**WHAT THE TASK ASKS:**
Find each line in the entries below that contains the word "text", and copy those lines out in full.

================

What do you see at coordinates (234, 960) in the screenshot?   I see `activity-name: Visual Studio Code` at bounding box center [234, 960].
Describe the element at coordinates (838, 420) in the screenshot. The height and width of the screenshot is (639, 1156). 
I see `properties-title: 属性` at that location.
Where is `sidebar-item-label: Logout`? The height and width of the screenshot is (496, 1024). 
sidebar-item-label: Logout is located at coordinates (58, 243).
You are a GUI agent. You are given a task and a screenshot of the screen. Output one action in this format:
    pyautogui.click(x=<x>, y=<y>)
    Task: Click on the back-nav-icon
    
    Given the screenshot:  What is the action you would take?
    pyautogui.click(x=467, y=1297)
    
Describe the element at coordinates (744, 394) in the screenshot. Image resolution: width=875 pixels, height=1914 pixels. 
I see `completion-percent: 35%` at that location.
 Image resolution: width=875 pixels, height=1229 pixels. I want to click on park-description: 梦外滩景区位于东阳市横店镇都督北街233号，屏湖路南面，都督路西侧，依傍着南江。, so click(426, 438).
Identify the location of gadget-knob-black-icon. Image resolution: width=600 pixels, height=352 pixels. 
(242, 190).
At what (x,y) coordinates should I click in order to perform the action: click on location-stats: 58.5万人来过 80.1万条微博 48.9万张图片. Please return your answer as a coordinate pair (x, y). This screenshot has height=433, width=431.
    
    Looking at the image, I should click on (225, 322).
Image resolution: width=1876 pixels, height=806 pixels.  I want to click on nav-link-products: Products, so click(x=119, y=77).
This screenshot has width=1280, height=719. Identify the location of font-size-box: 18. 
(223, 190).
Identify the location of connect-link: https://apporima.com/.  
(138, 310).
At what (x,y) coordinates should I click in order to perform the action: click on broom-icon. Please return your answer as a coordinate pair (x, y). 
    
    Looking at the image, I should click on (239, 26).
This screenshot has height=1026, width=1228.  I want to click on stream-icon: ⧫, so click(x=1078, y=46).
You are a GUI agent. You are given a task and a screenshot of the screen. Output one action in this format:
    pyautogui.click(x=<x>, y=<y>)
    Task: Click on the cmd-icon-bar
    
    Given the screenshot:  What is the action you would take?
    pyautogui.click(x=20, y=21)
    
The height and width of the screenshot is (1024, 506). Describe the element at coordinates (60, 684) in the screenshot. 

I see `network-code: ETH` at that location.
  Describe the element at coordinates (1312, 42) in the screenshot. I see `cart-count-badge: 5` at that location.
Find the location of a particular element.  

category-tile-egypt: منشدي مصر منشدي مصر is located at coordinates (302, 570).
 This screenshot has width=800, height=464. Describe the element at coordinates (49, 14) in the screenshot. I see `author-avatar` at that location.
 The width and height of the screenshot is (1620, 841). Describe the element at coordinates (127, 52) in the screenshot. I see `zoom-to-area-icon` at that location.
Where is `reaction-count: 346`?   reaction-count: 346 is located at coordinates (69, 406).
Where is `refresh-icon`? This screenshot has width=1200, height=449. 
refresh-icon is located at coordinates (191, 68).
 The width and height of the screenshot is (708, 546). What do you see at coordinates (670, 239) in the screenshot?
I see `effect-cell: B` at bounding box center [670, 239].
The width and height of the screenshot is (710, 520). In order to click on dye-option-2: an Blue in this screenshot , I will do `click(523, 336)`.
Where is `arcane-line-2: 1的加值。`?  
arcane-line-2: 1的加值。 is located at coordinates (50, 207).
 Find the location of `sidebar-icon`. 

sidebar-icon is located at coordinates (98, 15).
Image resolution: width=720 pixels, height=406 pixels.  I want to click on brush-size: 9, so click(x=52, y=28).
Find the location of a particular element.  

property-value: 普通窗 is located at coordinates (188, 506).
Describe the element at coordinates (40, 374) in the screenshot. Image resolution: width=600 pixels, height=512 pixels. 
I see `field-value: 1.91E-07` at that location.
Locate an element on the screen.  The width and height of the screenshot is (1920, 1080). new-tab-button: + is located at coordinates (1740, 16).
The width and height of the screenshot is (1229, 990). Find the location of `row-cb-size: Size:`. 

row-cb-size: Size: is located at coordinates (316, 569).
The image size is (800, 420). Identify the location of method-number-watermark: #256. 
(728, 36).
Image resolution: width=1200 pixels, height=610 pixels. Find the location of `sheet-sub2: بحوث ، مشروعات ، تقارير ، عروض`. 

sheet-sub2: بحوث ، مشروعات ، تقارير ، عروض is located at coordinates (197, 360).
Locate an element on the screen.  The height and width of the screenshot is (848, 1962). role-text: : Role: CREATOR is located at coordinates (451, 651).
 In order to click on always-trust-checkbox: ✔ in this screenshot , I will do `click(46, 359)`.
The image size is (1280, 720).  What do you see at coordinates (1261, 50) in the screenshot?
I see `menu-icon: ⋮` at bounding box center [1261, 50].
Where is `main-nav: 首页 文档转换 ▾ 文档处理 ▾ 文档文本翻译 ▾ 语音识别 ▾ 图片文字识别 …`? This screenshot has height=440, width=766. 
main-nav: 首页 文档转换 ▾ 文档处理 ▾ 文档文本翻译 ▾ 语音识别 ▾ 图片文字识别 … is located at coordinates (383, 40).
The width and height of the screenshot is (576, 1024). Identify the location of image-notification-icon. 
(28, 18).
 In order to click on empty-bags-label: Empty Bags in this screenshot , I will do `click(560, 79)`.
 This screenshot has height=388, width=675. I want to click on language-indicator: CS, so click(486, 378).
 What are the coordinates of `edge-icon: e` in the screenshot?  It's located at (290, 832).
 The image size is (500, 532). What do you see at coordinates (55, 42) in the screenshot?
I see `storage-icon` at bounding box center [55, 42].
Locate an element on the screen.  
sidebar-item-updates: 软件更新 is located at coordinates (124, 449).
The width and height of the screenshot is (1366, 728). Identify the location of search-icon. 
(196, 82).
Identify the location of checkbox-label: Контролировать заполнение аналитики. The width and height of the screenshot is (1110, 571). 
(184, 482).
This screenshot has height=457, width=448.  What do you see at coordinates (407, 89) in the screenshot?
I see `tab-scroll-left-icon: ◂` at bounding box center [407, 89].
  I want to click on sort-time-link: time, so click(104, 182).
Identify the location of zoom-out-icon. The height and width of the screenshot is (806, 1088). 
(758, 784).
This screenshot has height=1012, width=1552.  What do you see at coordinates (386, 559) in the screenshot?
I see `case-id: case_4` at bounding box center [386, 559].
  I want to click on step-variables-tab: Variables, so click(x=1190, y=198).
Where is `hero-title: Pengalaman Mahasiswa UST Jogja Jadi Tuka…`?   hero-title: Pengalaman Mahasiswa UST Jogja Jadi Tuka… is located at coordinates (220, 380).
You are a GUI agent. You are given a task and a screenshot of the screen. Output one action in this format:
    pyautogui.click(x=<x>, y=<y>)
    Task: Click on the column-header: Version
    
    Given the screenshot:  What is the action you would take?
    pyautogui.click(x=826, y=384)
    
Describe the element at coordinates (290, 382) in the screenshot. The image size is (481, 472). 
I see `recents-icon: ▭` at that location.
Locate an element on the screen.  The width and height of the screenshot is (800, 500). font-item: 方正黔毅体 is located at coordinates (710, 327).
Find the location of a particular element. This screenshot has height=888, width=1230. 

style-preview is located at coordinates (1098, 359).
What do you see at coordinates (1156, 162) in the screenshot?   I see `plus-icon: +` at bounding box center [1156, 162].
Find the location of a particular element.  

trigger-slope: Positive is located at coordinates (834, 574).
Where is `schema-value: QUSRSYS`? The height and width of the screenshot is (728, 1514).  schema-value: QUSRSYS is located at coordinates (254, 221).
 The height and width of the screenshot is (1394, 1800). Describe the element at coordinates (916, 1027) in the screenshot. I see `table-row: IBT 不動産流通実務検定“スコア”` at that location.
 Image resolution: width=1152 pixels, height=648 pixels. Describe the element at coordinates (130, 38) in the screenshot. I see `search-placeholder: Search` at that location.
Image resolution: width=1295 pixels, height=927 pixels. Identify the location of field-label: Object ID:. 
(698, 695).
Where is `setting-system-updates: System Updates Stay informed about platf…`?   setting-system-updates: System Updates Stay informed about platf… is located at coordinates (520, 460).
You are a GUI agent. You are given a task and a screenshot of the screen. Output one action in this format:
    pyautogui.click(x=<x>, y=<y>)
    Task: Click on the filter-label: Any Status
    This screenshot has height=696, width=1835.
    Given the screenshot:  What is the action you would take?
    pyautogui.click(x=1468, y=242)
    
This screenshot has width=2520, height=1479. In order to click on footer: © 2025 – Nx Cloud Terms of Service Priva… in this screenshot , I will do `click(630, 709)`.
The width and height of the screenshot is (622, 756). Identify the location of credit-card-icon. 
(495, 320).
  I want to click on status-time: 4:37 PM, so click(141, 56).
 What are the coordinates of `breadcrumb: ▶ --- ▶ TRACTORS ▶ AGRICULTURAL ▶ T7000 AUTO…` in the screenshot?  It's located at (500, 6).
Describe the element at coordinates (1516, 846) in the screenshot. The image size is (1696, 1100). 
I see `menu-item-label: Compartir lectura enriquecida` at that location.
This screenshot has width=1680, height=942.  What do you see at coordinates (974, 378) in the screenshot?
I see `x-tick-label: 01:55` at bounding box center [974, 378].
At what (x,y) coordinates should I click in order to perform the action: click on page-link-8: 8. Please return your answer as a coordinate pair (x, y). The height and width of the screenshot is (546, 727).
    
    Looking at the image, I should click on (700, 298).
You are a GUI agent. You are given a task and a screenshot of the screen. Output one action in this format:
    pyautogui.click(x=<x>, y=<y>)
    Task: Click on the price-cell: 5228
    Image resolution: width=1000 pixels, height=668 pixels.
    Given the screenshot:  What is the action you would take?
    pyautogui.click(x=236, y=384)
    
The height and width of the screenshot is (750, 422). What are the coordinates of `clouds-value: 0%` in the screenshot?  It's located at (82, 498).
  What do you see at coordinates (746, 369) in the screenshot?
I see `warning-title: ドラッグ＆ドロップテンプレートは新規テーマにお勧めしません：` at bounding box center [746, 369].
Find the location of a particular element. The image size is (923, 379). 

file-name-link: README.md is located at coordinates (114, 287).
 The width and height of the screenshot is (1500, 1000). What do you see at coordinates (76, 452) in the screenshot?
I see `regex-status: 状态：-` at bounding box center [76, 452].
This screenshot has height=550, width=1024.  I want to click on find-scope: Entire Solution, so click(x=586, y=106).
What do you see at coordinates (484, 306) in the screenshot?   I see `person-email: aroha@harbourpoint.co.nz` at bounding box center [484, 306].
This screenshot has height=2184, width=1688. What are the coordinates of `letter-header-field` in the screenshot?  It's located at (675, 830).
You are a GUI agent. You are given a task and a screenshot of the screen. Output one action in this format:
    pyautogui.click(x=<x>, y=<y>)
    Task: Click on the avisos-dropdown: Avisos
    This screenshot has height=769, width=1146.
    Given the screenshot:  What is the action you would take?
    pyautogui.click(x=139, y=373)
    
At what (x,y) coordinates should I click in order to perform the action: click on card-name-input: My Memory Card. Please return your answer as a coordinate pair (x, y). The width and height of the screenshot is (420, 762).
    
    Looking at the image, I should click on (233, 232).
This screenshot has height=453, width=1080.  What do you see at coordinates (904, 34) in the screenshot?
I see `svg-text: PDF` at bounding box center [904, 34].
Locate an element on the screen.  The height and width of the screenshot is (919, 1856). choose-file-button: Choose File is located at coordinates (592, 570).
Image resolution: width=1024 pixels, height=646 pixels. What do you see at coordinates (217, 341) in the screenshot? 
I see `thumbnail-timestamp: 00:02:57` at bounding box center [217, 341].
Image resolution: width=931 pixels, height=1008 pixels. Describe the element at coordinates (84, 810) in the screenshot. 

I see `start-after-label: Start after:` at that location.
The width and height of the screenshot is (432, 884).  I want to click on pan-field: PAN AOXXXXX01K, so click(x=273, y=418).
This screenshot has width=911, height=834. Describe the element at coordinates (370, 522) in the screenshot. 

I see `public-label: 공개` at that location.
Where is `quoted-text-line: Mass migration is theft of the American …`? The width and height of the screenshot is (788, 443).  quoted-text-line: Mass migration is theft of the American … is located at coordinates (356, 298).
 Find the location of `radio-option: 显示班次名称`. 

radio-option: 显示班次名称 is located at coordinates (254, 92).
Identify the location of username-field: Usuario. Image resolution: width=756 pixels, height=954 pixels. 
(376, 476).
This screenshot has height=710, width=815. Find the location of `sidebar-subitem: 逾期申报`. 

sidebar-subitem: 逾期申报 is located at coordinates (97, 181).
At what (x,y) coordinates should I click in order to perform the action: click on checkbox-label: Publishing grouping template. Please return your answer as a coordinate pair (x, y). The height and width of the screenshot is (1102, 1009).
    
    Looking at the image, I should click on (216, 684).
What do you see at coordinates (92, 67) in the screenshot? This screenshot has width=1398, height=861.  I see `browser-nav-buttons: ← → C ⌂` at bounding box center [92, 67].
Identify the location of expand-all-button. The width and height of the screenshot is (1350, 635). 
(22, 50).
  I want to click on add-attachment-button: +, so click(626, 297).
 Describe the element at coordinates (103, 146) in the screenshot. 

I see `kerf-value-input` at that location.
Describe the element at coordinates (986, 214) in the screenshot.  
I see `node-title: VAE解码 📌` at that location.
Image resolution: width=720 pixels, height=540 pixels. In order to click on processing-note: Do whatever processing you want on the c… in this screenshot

================

**WRITTEN ANSWER:**
Locate an element on the screen.  The height and width of the screenshot is (848, 1962). role-text: : Role: CREATOR is located at coordinates (451, 651).
I see `svg-text: PDF` at bounding box center [904, 34].
Where is `quoted-text-line: Mass migration is theft of the American …`? The width and height of the screenshot is (788, 443).  quoted-text-line: Mass migration is theft of the American … is located at coordinates (356, 298).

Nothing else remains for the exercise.